Problem to work on
Which lines in the records below hold the word "dropdown"? Copy each of them.

(Collected data entries)
- Opening Delimiter -

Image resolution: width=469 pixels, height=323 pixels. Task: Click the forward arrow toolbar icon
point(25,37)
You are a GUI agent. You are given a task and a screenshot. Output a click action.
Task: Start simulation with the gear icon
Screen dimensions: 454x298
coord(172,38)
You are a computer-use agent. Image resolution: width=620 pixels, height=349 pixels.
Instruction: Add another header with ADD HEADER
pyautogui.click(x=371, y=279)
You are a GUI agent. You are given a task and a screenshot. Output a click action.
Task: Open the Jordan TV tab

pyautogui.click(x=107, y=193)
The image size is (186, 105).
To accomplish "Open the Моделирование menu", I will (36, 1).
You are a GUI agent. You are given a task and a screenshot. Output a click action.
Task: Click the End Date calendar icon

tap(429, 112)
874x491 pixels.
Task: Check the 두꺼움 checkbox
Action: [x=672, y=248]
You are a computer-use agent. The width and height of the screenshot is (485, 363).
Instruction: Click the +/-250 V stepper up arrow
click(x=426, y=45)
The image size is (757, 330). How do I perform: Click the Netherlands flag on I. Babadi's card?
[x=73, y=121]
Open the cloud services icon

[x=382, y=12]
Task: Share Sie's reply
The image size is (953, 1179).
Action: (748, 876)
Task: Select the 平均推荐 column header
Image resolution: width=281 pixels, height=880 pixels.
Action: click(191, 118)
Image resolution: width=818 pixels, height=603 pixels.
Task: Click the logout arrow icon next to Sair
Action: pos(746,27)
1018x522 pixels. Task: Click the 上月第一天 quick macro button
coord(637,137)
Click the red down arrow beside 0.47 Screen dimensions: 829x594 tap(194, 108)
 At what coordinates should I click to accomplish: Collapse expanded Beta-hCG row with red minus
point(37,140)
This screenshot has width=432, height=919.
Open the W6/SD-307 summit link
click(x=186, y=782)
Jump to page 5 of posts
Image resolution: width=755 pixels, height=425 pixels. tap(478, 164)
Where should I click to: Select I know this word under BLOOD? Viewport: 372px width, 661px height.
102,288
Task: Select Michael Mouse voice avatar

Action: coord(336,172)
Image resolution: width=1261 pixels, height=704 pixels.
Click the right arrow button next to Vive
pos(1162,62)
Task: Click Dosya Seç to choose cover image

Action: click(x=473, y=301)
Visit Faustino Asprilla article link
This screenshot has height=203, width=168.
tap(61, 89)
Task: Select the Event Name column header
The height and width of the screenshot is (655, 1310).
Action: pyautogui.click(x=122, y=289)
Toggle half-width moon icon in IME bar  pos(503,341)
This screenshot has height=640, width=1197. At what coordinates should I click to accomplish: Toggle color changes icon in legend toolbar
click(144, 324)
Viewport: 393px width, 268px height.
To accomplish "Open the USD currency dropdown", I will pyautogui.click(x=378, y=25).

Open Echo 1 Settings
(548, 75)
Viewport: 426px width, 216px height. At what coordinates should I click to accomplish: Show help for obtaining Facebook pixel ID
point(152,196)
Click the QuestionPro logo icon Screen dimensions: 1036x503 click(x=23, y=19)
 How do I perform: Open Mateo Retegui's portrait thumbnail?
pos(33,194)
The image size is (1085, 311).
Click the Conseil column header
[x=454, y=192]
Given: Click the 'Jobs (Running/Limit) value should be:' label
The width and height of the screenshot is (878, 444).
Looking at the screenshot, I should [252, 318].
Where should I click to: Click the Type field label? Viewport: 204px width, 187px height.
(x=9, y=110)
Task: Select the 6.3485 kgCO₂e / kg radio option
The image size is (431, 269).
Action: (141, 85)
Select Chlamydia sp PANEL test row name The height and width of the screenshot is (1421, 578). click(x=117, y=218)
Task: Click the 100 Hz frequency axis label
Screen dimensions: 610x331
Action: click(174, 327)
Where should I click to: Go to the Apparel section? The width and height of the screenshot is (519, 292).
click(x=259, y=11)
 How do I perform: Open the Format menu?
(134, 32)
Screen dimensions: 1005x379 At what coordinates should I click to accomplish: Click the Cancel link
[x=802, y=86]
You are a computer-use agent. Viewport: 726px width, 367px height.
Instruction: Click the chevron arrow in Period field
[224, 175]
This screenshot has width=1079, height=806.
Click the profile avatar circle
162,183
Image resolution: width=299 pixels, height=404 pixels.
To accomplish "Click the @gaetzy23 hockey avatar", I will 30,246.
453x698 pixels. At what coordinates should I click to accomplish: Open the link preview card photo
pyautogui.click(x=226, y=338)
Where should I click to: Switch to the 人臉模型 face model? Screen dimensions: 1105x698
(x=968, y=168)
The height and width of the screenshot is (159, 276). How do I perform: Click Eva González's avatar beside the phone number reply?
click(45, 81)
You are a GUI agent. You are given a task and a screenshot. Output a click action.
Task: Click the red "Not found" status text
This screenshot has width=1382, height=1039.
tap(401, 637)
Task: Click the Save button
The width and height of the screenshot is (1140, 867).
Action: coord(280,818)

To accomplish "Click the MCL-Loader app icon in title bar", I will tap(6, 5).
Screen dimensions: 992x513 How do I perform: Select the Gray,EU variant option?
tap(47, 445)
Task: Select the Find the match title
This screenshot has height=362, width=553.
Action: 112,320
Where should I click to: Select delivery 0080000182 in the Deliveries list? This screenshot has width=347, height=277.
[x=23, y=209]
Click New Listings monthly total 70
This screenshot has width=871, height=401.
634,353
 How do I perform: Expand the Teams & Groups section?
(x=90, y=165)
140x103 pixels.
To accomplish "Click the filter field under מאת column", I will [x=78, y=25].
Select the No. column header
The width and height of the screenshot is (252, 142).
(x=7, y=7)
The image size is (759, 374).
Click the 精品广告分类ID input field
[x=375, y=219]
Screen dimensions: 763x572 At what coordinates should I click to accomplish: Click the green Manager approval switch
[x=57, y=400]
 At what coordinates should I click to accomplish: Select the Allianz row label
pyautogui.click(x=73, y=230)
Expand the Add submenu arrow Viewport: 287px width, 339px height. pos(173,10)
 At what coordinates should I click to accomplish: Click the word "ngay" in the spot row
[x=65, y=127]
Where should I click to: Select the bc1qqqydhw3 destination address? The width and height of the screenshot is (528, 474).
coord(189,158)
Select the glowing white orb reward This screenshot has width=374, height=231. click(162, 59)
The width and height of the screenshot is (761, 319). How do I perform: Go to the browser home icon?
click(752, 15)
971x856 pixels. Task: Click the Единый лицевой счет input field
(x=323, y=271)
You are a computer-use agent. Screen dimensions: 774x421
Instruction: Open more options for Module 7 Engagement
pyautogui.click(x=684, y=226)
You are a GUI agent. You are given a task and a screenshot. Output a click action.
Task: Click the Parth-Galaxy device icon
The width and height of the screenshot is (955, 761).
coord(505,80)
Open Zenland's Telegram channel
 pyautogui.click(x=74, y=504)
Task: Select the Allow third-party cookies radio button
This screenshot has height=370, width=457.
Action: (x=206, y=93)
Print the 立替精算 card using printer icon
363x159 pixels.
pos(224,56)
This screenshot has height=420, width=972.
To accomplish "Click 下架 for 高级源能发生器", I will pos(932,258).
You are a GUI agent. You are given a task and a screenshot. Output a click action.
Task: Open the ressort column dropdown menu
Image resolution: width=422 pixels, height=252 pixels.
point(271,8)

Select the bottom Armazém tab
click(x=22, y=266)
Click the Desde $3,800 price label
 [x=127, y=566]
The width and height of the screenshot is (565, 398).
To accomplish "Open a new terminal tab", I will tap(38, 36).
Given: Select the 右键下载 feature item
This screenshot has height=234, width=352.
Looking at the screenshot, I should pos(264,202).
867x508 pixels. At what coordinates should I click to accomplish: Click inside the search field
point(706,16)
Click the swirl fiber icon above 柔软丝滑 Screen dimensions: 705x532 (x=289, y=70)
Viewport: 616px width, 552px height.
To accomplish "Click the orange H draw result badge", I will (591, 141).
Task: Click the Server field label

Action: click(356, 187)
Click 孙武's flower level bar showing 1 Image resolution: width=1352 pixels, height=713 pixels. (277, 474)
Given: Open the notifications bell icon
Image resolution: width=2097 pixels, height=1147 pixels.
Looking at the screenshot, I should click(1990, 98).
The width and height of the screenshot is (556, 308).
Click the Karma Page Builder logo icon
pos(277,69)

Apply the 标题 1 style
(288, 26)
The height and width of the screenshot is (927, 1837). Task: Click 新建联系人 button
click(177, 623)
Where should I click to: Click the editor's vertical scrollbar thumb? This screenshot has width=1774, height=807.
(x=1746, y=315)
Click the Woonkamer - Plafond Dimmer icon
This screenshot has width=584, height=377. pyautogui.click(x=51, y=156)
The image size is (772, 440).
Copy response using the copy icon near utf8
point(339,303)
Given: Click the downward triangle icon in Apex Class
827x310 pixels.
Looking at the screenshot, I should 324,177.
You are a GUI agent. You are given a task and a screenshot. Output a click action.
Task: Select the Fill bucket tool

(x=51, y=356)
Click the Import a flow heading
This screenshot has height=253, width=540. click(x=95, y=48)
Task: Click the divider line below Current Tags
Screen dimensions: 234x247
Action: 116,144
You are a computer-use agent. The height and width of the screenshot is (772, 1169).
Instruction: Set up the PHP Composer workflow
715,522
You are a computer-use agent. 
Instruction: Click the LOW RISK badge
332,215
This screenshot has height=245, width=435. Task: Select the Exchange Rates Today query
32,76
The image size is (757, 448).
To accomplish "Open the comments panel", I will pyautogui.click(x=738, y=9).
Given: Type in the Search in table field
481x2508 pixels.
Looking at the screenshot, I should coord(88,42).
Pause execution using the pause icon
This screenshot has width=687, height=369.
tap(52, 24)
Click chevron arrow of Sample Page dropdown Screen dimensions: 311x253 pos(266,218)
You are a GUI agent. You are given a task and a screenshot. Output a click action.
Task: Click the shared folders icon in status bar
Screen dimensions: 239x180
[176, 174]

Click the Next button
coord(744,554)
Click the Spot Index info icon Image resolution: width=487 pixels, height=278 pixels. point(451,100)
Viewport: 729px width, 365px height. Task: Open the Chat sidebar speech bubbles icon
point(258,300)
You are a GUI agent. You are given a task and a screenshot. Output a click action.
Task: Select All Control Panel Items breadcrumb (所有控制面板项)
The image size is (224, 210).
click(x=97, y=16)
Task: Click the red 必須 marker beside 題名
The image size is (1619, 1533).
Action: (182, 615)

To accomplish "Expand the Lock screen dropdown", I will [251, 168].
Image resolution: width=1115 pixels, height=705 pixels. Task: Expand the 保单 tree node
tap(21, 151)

- Closing Delimiter -

Result for this exercise
To accomplish "Open the USD currency dropdown", I will pyautogui.click(x=378, y=25).
Task: Open the ressort column dropdown menu
Click chevron arrow of Sample Page dropdown Screen dimensions: 311x253 pos(266,218)
To accomplish "Expand the Lock screen dropdown", I will [251, 168].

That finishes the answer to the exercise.